Drones are already proven and driverless cars are being heavily tested as technology of the future. Could the same be done with containerships? An article in March’s Economist certainly points towards crewless ships being a possibility in the not too distant future.
The shipping industry is reportedly interested in crewless ships for both safety and cost saving reasons. Most accidents at sea come as a result of human error so if the vessels were placed in the hands of meticulously programmed computers overseen by onshore captains then, in theory, they should be safer. The more pressing issue is the requirement for sea freight rates to be driven down. Lower freight rates would enable businesses in the UK to import goods as cheaply as possible whilst ensuring the shipping lines make money in an industry of low margins.
The Captain’s a Landlubber
It’s been suggested that some functions could easily be moved onshore, such as machinery monitoring and watchkeeping/navigation duties. The onshore control rooms could keep an eye on ships using the live data transmitted from their vessels. It may be possible for a team of land-based captains to oversee about 10 ships each.

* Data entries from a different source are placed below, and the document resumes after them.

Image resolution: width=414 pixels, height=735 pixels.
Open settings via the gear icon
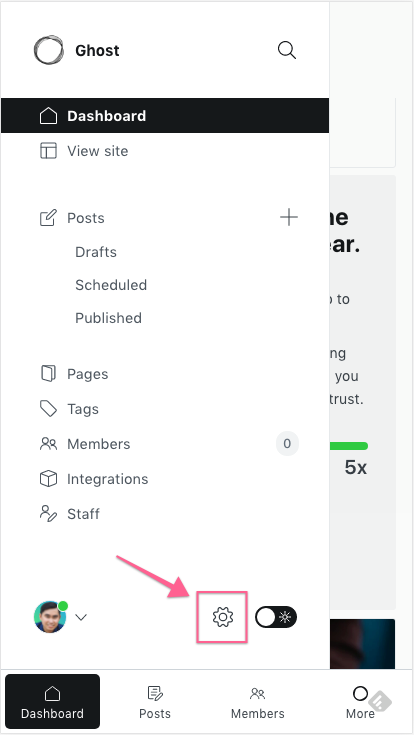[223, 617]
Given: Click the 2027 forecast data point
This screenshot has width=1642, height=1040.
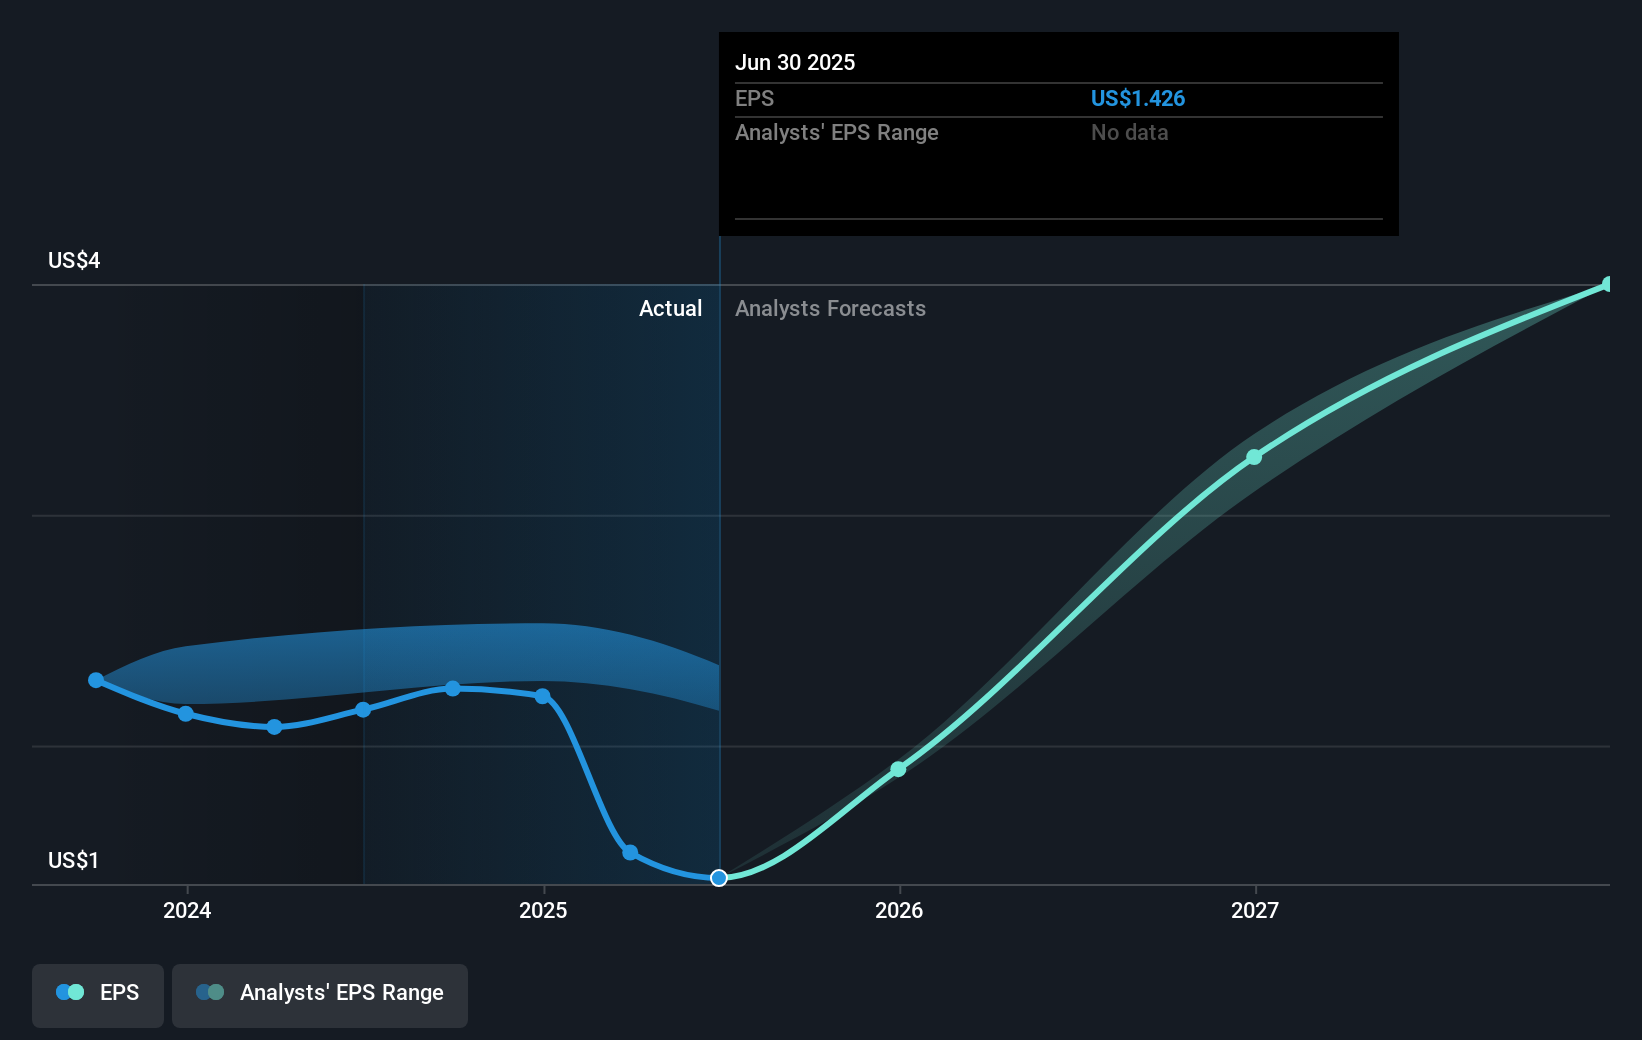Looking at the screenshot, I should coord(1254,457).
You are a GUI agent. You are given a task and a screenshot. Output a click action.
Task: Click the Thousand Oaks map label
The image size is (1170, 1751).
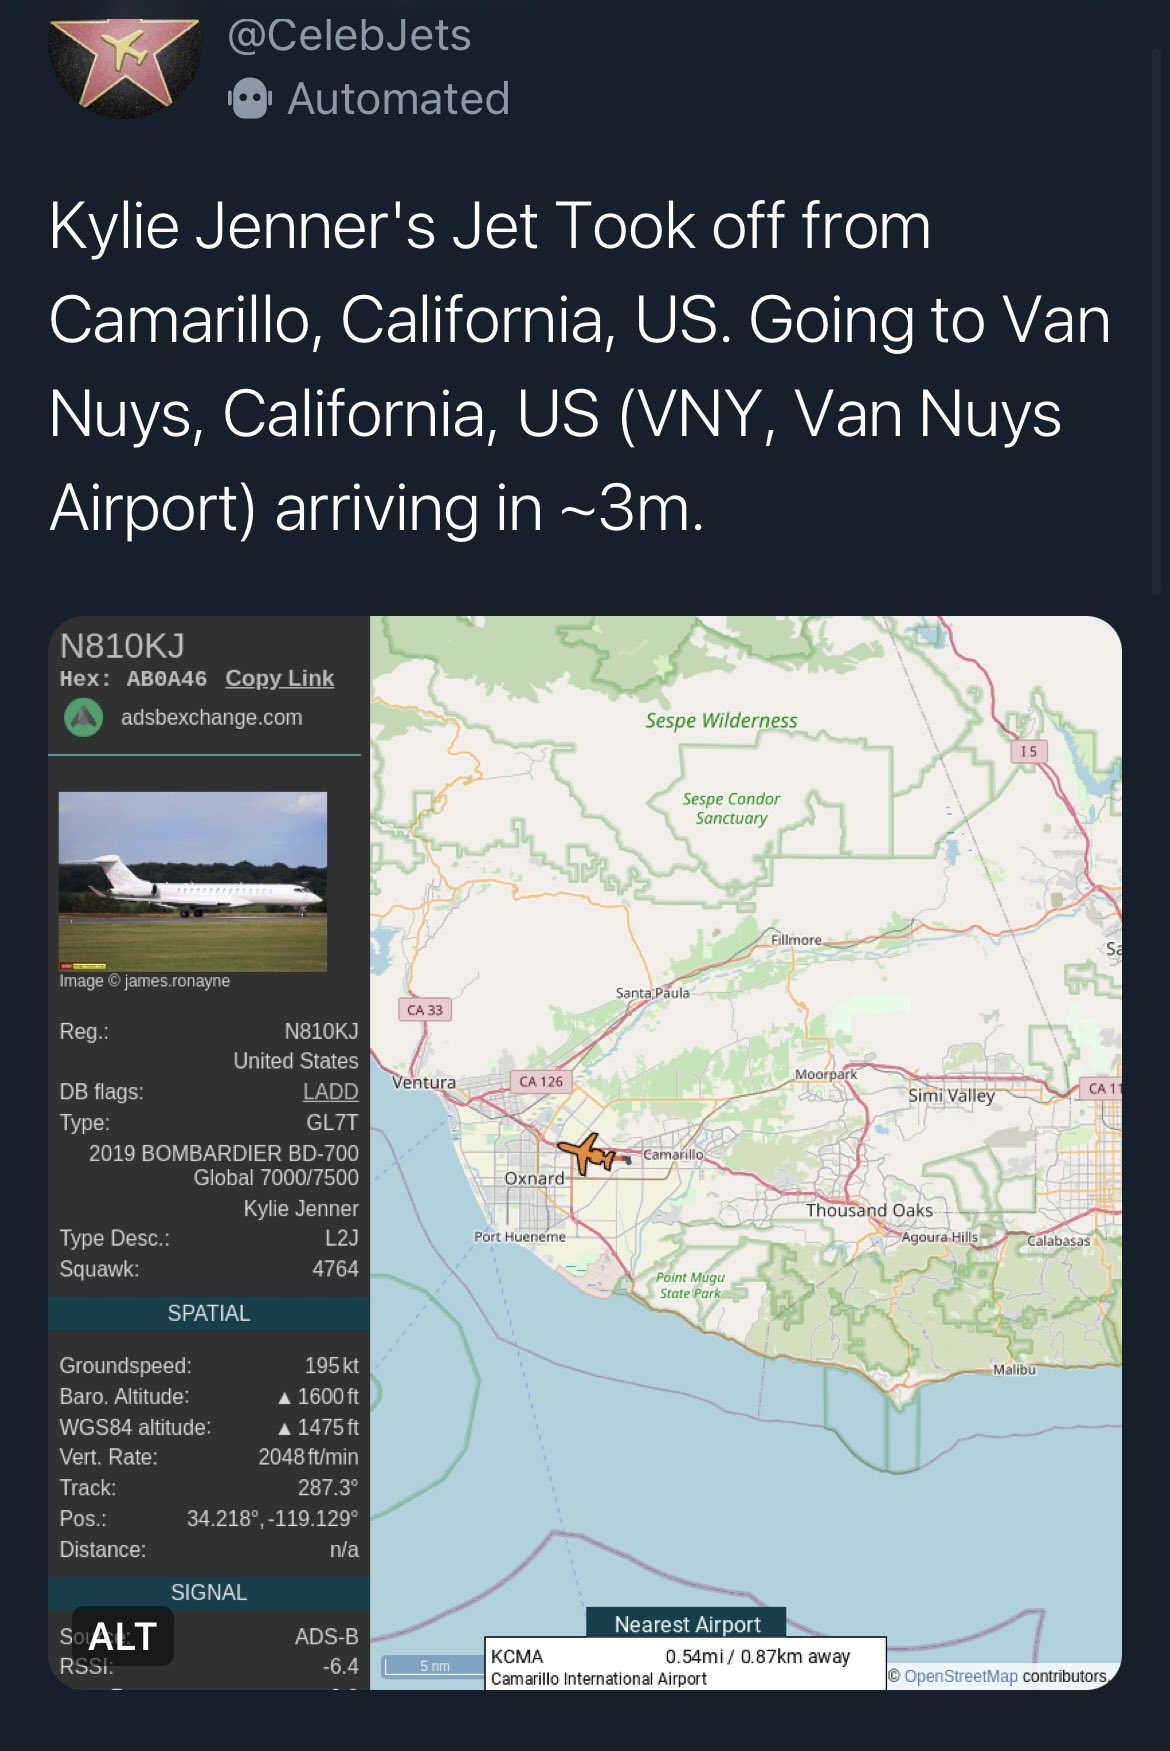click(x=869, y=1210)
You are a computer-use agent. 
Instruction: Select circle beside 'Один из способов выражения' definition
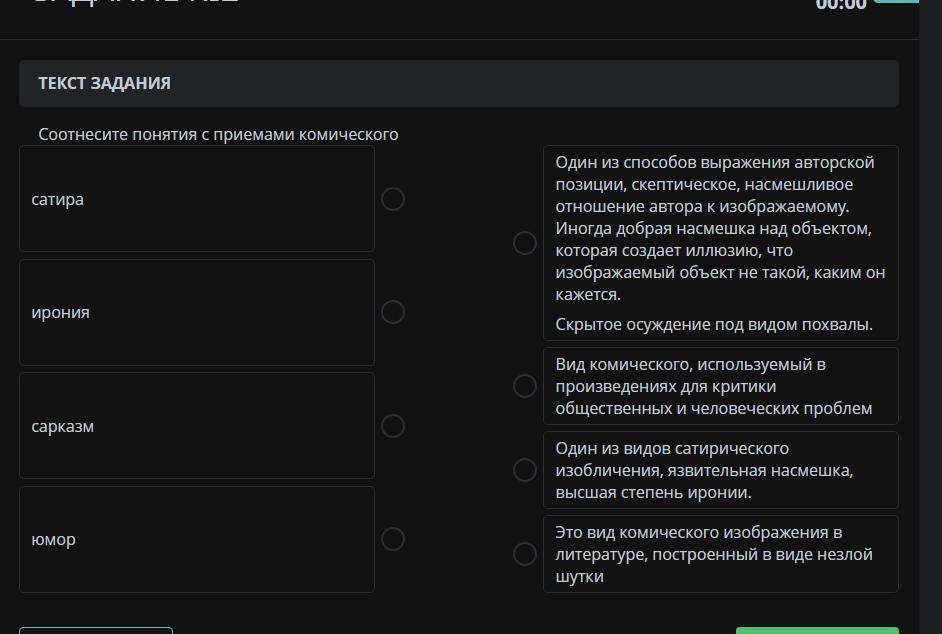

The current trend with shipping lines is the longer transit, slow speed, fuel saving method of sea freight. It’s been reported that by reducing sailing speed by 30% the lines can half the amount of fuel that they use. This saving is currently hampered by the fact that the crew are paid by the day.
Removing the crew, their accommodation, their kitchens and all other associated quarters more space would be available on the vessel to carry cargo in addition to saving on wages. But does this stack up?
All Hands on Deck
Comparisons have been drawn with drones but these are only required to fly for hours not weeks at a time without maintenance. Aeroplanes have never routinely needed engineers onboard to maintain their engines whilst on the move. Amongst a containership’s crew, which is often 25 strong, include multiple engineers working tirelessly each and every day of the journey in order to keep things ticking over in the engine room. Considering the tough climate of recent times, if shipping lines could have slashed some of this labour, potentially amounting to around £50,000 per month, would they not have done so already?
The days of shovelling coal may be over but surely before the industry invests in crewless containerships it needs to develop ‘maintenance free’ engines?